# WORK INSTRUCTION:
Quote exactly and only this range of lines in the data below: the line that holds "Image resolution: width=1024" to the line that holds "Task: Click the Test template document icon", both included.

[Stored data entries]
•••••
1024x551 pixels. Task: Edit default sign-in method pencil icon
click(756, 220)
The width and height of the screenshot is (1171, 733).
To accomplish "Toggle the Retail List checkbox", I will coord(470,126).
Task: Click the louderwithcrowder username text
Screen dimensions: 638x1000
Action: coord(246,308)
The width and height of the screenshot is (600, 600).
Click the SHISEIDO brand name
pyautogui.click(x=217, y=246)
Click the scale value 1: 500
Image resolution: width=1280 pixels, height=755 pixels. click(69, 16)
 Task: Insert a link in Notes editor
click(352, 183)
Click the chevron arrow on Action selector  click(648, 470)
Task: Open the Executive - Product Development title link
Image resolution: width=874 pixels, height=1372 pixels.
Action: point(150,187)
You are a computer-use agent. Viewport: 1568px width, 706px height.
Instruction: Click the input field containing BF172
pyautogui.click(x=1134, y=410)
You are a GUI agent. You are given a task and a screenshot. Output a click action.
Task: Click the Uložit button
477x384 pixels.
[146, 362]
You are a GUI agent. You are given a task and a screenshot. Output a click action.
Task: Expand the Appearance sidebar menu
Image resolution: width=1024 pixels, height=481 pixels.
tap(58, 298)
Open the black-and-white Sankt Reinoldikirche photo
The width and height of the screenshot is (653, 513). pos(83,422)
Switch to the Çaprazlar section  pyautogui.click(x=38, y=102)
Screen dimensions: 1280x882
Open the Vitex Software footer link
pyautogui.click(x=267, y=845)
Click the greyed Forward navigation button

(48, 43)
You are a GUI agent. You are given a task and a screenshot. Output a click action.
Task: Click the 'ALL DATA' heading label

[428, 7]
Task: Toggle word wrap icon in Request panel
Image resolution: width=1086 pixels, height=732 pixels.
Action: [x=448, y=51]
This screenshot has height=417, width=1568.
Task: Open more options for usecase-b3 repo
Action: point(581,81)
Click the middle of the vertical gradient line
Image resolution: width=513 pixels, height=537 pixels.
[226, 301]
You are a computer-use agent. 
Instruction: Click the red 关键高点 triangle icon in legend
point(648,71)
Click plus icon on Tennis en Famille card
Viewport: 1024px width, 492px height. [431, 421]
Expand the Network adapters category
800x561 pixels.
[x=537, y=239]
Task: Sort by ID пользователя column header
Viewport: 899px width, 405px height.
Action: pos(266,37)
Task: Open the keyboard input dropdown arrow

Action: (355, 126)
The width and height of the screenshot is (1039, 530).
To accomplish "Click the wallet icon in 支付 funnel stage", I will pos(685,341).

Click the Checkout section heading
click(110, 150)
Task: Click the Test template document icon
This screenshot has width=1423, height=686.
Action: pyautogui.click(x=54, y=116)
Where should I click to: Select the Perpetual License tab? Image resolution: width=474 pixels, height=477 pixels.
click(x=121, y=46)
•••••
# RESULT OF THE EXERCISE:
Image resolution: width=1024 pixels, height=481 pixels.
tap(58, 298)
Open the black-and-white Sankt Reinoldikirche photo
The width and height of the screenshot is (653, 513). pos(83,422)
Switch to the Çaprazlar section  pyautogui.click(x=38, y=102)
Screen dimensions: 1280x882
Open the Vitex Software footer link
pyautogui.click(x=267, y=845)
Click the greyed Forward navigation button

(48, 43)
You are a GUI agent. You are given a task and a screenshot. Output a click action.
Task: Click the 'ALL DATA' heading label

[428, 7]
Task: Toggle word wrap icon in Request panel
Image resolution: width=1086 pixels, height=732 pixels.
Action: [x=448, y=51]
This screenshot has height=417, width=1568.
Task: Open more options for usecase-b3 repo
Action: point(581,81)
Click the middle of the vertical gradient line
Image resolution: width=513 pixels, height=537 pixels.
[226, 301]
You are a computer-use agent. 
Instruction: Click the red 关键高点 triangle icon in legend
point(648,71)
Click plus icon on Tennis en Famille card
Viewport: 1024px width, 492px height. [431, 421]
Expand the Network adapters category
800x561 pixels.
[x=537, y=239]
Task: Sort by ID пользователя column header
Viewport: 899px width, 405px height.
Action: pos(266,37)
Task: Open the keyboard input dropdown arrow

Action: (355, 126)
The width and height of the screenshot is (1039, 530).
To accomplish "Click the wallet icon in 支付 funnel stage", I will pos(685,341).

Click the Checkout section heading
click(110, 150)
Task: Click the Test template document icon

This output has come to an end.